Both have done admirably well and today are key components of public safety in Kansas.
Revenue cuts brought about by the state’s budget woes haven’t made either agency’s commitments to the state any easier.
Now, Secretary of State Kris Kobach wants to burden KHP troopers — and also make a little political hay for himself.
Last week Kobach, who seems bored by taking care of business he was elected to do, asked legislators to pass bills designed to fight illegal immigration by barring sanctuary cities and allowing the KHP to enforce immigration laws.
The second measure, involving troopers, is more egregious. It would require the Kansas Highway Patrol to join with the Department of Homeland Security to enforce “federal immigration laws, detentions and removals, and related investigations.”
Two things stand out.
If anyone were to make such proposals it should be Attorney General Derek Schmidt, whose responsibility is state law enforcement. The secretary of state is expected to oversee elections at all levels, as well as campaigns and their finances, and various other duties of a meaningful nature to the state.
Also to the point, the Kansas Highway Patrol is strapped by spending cuts to do what is required of its troopers: Patrol highways and make them as safe as possible for citizens; watch over commercial use, including violation of drug and other laws, of thoroughfares; provide officers to protect the governor and the Capitol. KHP officers also may be called on to help local officers in special circumstances.

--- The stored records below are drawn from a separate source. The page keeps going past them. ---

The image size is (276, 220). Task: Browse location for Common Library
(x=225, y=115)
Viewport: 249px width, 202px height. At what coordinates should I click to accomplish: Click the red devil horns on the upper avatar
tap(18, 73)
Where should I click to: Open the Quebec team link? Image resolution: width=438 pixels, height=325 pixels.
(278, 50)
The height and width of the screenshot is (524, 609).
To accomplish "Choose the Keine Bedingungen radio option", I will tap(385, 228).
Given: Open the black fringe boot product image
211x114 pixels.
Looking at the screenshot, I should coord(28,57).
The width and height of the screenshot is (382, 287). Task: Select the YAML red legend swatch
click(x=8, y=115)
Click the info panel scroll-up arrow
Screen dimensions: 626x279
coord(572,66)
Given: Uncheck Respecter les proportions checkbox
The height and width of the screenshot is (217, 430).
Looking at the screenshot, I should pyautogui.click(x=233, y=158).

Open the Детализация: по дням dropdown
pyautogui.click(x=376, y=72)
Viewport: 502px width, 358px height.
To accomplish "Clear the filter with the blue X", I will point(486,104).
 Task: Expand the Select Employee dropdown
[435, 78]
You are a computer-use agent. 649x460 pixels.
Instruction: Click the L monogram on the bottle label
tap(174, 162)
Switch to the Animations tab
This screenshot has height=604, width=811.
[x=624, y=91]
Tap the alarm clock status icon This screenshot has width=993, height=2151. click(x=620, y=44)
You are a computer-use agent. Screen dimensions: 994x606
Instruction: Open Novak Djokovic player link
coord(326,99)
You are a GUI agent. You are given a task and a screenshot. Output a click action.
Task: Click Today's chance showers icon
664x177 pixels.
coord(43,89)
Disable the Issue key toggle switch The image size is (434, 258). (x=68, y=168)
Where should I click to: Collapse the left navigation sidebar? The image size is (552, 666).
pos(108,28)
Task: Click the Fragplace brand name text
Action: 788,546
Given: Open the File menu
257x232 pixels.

Putting them under the thumb of a federal agency would be a net loss for Kansas.
Kobach is well-known for his preoccupation with illegal immigration, including authoring tough immigration laws for Arizona and Alabama. He also instituted more involved and complicated registration and voting requirements for Kansans that are superfluous and conflict with federal laws.
Micah Kubic, head of the Kansas chapter of the American Civil Liberties Union, told the Wichita Eagle the bills were “absurd and wrong. Diverting scarce resources from genuine threats to public safety and into duplicating the job of (U.S. Immigration and Customs Enforcement) is wrong-headed.”
He also noted, “Multiple court decisions have established that it is the federal government’s job to enforce immigration policy, not state and local government.”
WITH Lynn Jenkins, who represents the Kansas 2nd District in the U.S. House, having announced she is leaving politics, Kobach and Schmidt no doubt are seriously considering the governor’s seat, or perhaps hers.
Each has designs on more than their current offices, and 2018 will be an opportune time, with each in the middle of four-year terms.
Actually, three positions are tantalizing for ambitious Kansas politicians — the governor’s office, Jenkins’ House seat and the U.S. House seat of Mike Pompeo, who now is director of the Central Intelligence Agency. Pompeo’s short-term replacement in the 4th District will be decided in an April 11 election.
The chances of either of Kobach’s immigration proposals flying don’t seem particularly good with more legislative moderation, at least in the House, but they will give him another opportunity for a pulpit from which to rail about illegals and all the alleged harm they do to Kansas.
Meanwhile, Schmidt may be simmering a bit — though he’s gentleman enough to not make a fuss — over Kobach stepping into his sphere of influence.